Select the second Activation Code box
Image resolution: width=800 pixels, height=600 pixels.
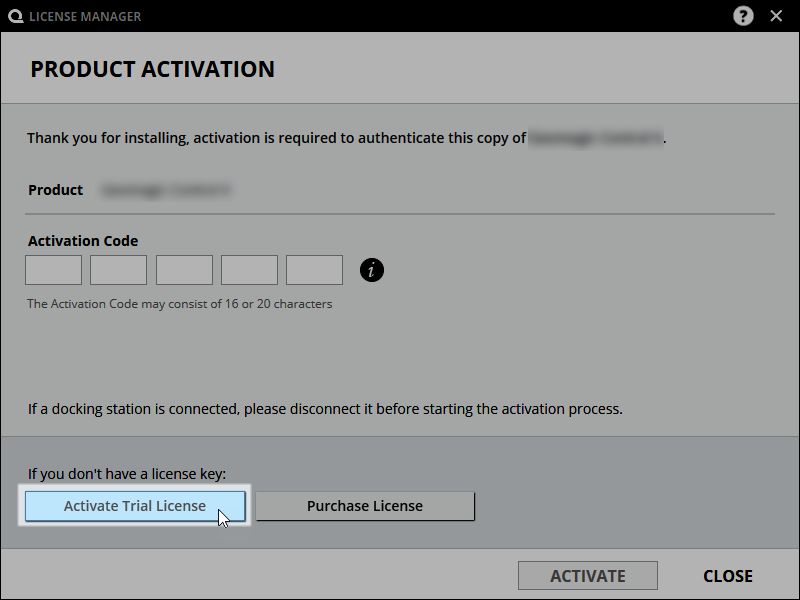118,270
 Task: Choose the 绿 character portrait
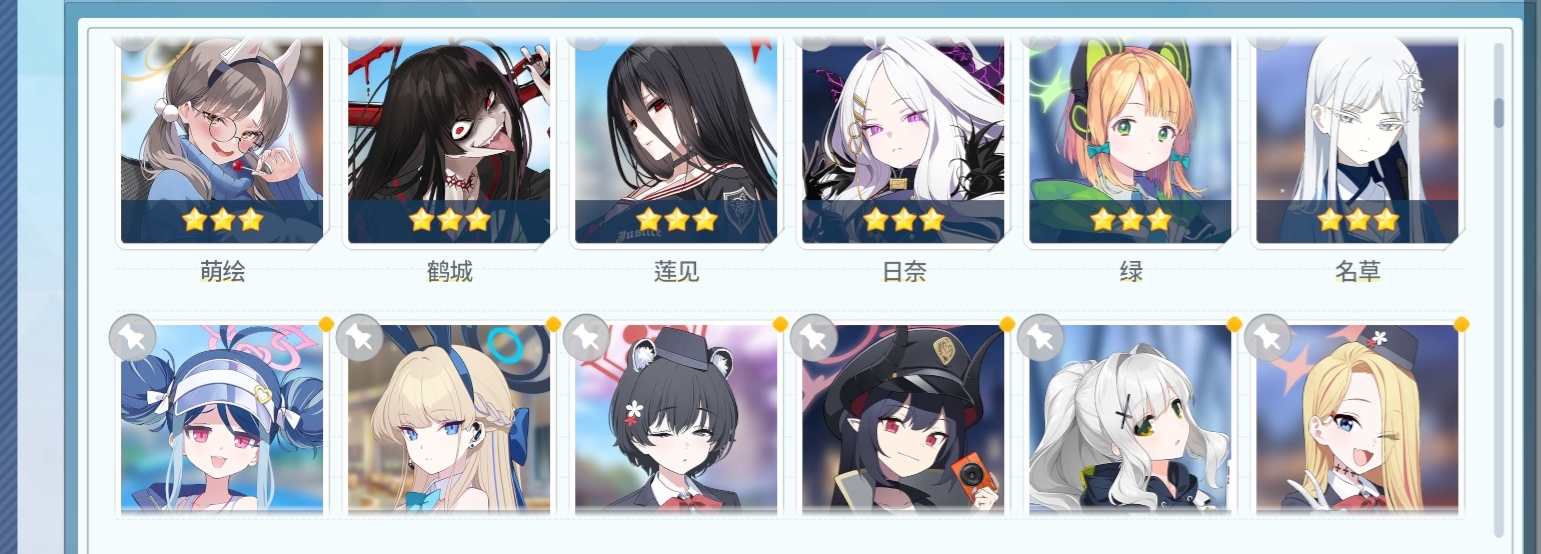(1130, 141)
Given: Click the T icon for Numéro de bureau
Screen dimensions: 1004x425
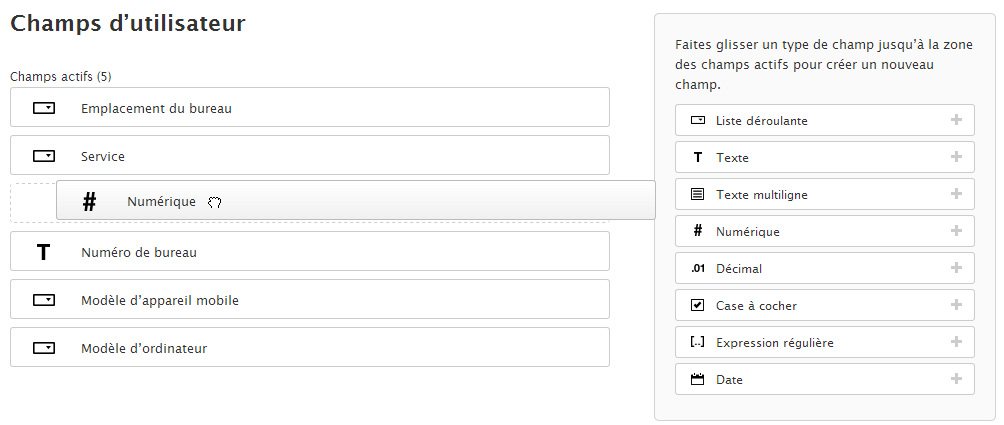Looking at the screenshot, I should pos(43,252).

*-*-*

_Problem statement:_
Except for the pictures, set down each line of the records exactly as it appears.

_Result of this exercise:_
Select the second Activation Code box
Image resolution: width=800 pixels, height=600 pixels.
118,270
 Task: Choose the 绿 character portrait
(1130, 141)
Given: Click the T icon for Numéro de bureau
Screen dimensions: 1004x425
Looking at the screenshot, I should pos(43,252).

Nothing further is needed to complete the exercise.